> Task prompt:
Wherever the string "folder" shows up in the material below, copy that line.

%%

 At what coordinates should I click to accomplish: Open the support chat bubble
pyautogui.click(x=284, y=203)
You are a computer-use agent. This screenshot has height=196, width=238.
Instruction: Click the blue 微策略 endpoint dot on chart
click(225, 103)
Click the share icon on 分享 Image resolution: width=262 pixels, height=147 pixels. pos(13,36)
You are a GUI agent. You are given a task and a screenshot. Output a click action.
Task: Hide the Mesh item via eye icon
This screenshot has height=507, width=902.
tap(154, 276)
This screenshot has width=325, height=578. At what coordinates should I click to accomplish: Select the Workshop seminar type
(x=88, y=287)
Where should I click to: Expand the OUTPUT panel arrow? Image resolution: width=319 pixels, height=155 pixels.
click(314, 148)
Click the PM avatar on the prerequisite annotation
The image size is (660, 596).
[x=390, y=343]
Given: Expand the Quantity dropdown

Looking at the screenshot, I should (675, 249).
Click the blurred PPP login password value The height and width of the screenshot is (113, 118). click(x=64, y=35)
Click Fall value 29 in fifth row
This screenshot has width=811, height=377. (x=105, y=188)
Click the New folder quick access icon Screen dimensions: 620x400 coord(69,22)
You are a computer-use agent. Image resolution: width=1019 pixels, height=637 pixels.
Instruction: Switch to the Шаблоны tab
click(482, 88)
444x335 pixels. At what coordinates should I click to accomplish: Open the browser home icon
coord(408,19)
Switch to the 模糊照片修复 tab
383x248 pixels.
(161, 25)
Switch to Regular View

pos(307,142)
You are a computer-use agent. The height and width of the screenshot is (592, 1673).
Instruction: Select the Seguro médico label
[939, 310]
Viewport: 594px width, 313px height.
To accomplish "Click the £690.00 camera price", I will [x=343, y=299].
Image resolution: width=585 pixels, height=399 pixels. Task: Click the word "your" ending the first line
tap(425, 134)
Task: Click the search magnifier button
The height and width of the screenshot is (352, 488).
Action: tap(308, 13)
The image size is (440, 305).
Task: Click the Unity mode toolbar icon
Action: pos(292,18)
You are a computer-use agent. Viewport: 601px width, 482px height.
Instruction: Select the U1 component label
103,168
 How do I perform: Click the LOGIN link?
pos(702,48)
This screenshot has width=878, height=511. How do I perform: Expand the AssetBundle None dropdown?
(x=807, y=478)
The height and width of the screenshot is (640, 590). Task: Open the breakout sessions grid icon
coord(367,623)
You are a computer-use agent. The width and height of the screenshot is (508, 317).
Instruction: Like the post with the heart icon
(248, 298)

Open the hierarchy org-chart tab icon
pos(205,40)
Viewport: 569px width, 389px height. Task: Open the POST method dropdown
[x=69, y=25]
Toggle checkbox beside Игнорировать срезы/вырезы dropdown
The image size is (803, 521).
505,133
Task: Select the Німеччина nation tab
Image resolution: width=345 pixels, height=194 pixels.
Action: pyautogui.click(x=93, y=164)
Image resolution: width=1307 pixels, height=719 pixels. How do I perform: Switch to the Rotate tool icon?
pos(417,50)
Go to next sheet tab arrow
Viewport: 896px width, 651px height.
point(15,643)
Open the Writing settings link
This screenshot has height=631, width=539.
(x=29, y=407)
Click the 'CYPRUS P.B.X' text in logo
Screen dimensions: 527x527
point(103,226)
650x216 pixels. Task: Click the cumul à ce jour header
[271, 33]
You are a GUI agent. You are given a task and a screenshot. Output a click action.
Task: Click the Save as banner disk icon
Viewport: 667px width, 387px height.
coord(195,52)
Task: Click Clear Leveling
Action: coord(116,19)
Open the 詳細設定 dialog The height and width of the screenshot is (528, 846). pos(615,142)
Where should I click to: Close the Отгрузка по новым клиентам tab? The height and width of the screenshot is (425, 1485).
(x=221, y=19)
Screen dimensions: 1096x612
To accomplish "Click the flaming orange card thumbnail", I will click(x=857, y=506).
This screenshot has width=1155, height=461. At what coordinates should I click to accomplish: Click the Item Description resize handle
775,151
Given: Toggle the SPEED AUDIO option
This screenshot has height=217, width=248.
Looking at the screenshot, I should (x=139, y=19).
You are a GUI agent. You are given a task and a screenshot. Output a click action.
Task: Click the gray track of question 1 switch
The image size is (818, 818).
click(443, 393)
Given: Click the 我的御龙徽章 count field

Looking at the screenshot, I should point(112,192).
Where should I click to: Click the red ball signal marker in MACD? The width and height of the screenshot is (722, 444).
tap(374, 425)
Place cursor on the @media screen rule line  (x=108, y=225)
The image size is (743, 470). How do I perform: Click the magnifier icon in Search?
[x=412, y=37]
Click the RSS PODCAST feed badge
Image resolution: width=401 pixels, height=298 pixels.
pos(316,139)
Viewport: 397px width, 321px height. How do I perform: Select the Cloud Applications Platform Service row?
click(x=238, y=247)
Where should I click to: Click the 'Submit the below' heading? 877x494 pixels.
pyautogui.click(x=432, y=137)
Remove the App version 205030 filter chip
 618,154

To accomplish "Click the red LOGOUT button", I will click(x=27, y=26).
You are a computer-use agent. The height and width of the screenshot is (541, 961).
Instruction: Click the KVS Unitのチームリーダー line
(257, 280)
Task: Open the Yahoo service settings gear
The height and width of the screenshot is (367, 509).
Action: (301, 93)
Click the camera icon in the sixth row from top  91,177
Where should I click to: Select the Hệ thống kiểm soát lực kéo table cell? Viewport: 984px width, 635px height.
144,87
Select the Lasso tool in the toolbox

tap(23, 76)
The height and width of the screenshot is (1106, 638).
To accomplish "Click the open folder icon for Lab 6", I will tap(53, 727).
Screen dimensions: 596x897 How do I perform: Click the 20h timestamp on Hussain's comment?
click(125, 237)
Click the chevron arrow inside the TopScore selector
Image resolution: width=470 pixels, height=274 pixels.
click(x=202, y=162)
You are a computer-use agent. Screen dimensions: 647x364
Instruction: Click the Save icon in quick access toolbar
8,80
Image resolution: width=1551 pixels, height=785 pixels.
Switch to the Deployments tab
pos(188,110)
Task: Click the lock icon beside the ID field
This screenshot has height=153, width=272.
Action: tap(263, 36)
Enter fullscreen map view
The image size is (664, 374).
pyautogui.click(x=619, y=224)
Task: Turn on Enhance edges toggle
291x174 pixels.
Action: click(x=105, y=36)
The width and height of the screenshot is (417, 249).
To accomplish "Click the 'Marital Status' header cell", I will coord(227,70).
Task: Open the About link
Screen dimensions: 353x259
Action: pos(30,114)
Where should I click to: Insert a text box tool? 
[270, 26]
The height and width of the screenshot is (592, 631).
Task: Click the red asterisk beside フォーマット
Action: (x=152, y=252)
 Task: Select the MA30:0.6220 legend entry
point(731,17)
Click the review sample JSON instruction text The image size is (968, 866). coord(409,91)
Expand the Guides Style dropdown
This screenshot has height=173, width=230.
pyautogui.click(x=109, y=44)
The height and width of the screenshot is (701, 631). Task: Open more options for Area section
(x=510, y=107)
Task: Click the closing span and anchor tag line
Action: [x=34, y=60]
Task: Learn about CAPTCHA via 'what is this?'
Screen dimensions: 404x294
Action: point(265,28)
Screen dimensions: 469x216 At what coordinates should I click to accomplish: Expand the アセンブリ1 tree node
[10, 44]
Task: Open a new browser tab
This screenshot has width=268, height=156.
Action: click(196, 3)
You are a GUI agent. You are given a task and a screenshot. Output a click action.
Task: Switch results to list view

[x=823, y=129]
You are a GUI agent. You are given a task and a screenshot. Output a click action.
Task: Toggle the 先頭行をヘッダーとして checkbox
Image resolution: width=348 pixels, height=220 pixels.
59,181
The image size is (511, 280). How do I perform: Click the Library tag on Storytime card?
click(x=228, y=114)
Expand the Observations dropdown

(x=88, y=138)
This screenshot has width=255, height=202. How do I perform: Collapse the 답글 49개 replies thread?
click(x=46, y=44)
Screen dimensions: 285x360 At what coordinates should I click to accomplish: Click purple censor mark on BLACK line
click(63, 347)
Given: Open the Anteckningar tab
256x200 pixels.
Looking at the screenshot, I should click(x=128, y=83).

%%

> Solution for this problem:
Click the New folder quick access icon Screen dimensions: 620x400 coord(69,22)
To accomplish "Click the open folder icon for Lab 6", I will tap(53, 727).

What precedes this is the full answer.